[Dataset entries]

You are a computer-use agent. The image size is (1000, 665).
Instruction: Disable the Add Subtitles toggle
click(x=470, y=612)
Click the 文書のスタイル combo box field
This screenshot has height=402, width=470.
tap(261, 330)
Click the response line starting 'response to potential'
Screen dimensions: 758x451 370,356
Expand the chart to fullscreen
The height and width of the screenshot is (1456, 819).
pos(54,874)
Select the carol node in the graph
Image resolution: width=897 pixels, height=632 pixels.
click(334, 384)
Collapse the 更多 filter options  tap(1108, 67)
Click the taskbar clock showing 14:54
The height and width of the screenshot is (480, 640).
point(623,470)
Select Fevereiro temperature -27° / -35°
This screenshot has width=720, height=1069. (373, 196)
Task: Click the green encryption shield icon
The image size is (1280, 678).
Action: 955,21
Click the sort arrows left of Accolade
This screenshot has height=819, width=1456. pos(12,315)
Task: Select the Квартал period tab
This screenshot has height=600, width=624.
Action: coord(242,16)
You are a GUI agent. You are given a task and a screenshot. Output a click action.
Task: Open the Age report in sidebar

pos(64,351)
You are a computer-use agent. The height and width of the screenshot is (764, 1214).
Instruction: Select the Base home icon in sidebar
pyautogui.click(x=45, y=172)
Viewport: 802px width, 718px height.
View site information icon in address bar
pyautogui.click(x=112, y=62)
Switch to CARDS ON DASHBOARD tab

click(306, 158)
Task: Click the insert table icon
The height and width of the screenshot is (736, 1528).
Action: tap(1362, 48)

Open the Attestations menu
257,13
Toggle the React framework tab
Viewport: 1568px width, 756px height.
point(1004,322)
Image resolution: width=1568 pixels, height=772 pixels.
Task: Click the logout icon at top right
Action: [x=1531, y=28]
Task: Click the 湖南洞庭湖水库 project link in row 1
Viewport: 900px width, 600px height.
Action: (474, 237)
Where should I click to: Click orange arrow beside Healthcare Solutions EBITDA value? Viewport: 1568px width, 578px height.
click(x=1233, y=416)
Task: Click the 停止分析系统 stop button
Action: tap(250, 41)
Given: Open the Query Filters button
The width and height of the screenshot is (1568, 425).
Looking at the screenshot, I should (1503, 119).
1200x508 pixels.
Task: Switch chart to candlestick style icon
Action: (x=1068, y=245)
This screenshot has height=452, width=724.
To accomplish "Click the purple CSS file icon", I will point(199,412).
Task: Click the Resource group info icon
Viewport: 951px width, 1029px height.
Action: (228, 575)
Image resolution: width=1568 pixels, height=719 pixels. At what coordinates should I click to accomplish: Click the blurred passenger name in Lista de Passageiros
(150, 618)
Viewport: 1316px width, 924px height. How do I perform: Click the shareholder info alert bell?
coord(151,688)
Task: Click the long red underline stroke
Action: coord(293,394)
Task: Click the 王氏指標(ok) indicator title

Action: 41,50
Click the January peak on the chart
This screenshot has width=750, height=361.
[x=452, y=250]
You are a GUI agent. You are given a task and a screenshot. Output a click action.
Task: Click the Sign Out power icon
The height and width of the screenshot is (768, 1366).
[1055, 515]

▶ _YOUR GOAL_
Every record, restated word for word, should make up your reply.

▶ _YOUR RESPONSE_
You are a computer-use agent. The image size is (1000, 665).
Instruction: Disable the Add Subtitles toggle
click(x=470, y=612)
Click the 文書のスタイル combo box field
This screenshot has height=402, width=470.
tap(261, 330)
Click the response line starting 'response to potential'
Screen dimensions: 758x451 370,356
Expand the chart to fullscreen
The height and width of the screenshot is (1456, 819).
pos(54,874)
Select the carol node in the graph
Image resolution: width=897 pixels, height=632 pixels.
click(334, 384)
Collapse the 更多 filter options  tap(1108, 67)
Click the taskbar clock showing 14:54
The height and width of the screenshot is (480, 640).
point(623,470)
Select Fevereiro temperature -27° / -35°
This screenshot has width=720, height=1069. (373, 196)
Task: Click the green encryption shield icon
The image size is (1280, 678).
Action: 955,21
Click the sort arrows left of Accolade
This screenshot has height=819, width=1456. pos(12,315)
Task: Select the Квартал period tab
This screenshot has height=600, width=624.
Action: coord(242,16)
You are a GUI agent. You are given a task and a screenshot. Output a click action.
Task: Open the Age report in sidebar

pos(64,351)
You are a computer-use agent. The height and width of the screenshot is (764, 1214).
Instruction: Select the Base home icon in sidebar
pyautogui.click(x=45, y=172)
Viewport: 802px width, 718px height.
View site information icon in address bar
pyautogui.click(x=112, y=62)
Switch to CARDS ON DASHBOARD tab

click(306, 158)
Task: Click the insert table icon
The height and width of the screenshot is (736, 1528).
Action: tap(1362, 48)

Open the Attestations menu
257,13
Toggle the React framework tab
Viewport: 1568px width, 756px height.
point(1004,322)
Image resolution: width=1568 pixels, height=772 pixels.
Task: Click the logout icon at top right
Action: [x=1531, y=28]
Task: Click the 湖南洞庭湖水库 project link in row 1
Viewport: 900px width, 600px height.
Action: (474, 237)
Where should I click to: Click orange arrow beside Healthcare Solutions EBITDA value? Viewport: 1568px width, 578px height.
click(x=1233, y=416)
Task: Click the 停止分析系统 stop button
Action: tap(250, 41)
Given: Open the Query Filters button
The width and height of the screenshot is (1568, 425).
Looking at the screenshot, I should (1503, 119).
1200x508 pixels.
Task: Switch chart to candlestick style icon
Action: (x=1068, y=245)
This screenshot has height=452, width=724.
To accomplish "Click the purple CSS file icon", I will point(199,412).
Task: Click the Resource group info icon
Viewport: 951px width, 1029px height.
Action: (228, 575)
Image resolution: width=1568 pixels, height=719 pixels. At what coordinates should I click to accomplish: Click the blurred passenger name in Lista de Passageiros
(150, 618)
Viewport: 1316px width, 924px height. How do I perform: Click the shareholder info alert bell?
coord(151,688)
Task: Click the long red underline stroke
Action: coord(293,394)
Task: Click the 王氏指標(ok) indicator title

Action: 41,50
Click the January peak on the chart
This screenshot has width=750, height=361.
[x=452, y=250]
You are a GUI agent. You are given a task and a screenshot. Output a click action.
Task: Click the Sign Out power icon
The height and width of the screenshot is (768, 1366).
[1055, 515]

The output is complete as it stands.